• **Set problem**: Please reproduce the data word for word, beginning with the line that contains "Image resolution: width=554" and going on through the end of the data, that line included. Leave the pictures out.

• **Supplied material**:
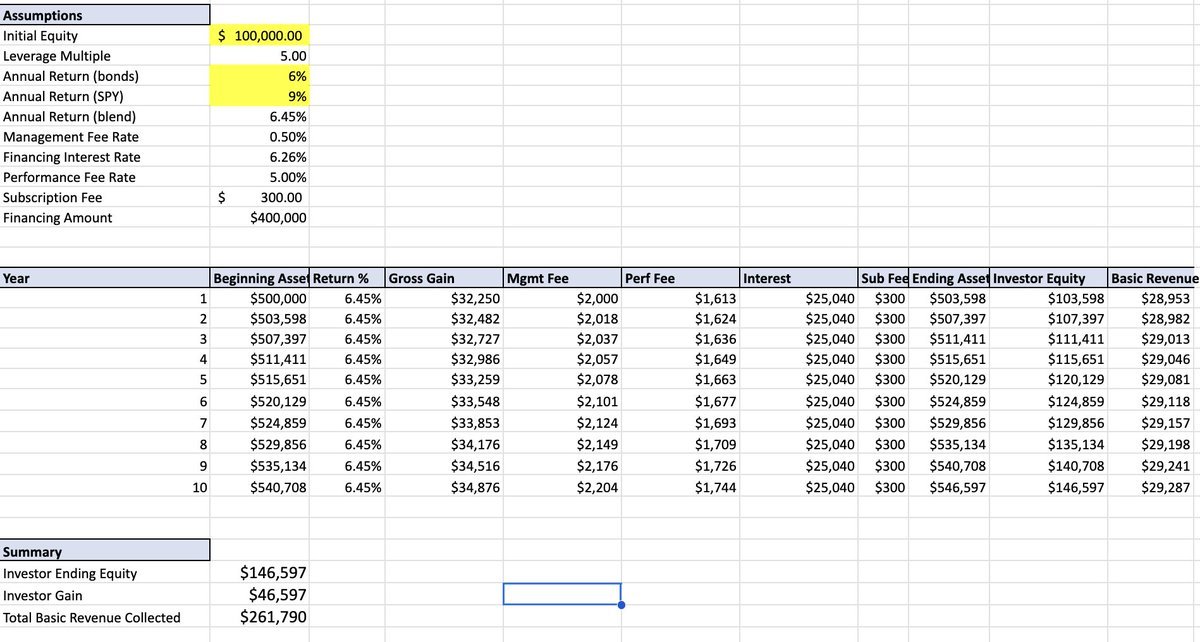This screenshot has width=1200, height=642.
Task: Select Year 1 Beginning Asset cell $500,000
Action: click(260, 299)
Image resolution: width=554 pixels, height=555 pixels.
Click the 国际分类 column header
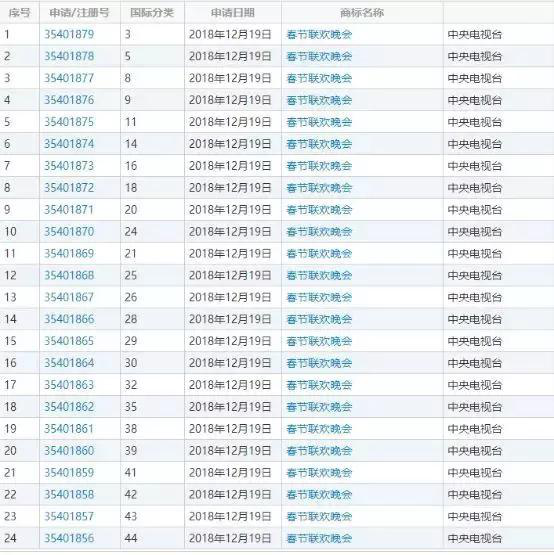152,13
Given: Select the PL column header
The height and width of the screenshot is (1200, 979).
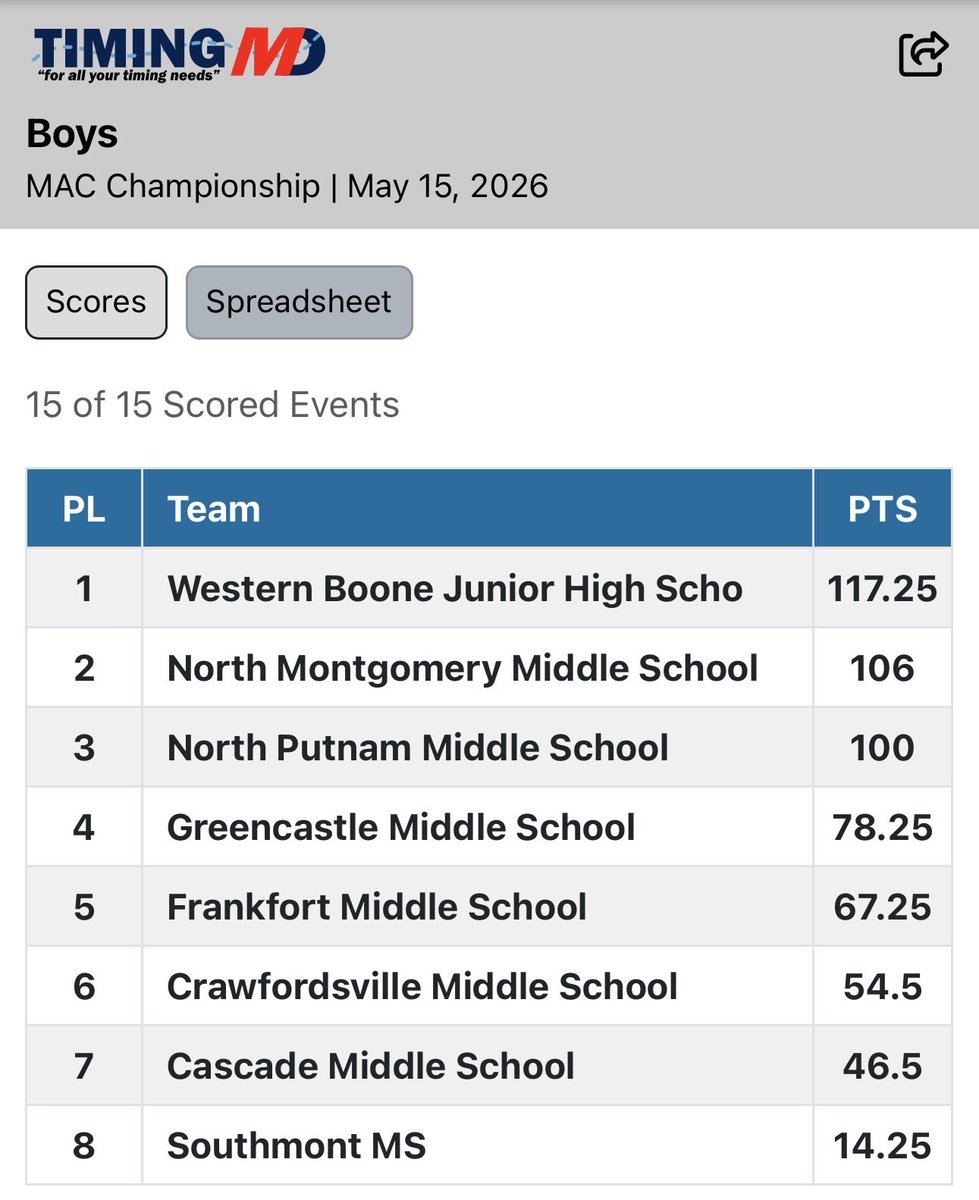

• **Complete output**:
Image resolution: width=554 pixels, height=555 pixels.
Click the 国际分类 column header
152,13
Given: Select the PL column header
The height and width of the screenshot is (1200, 979).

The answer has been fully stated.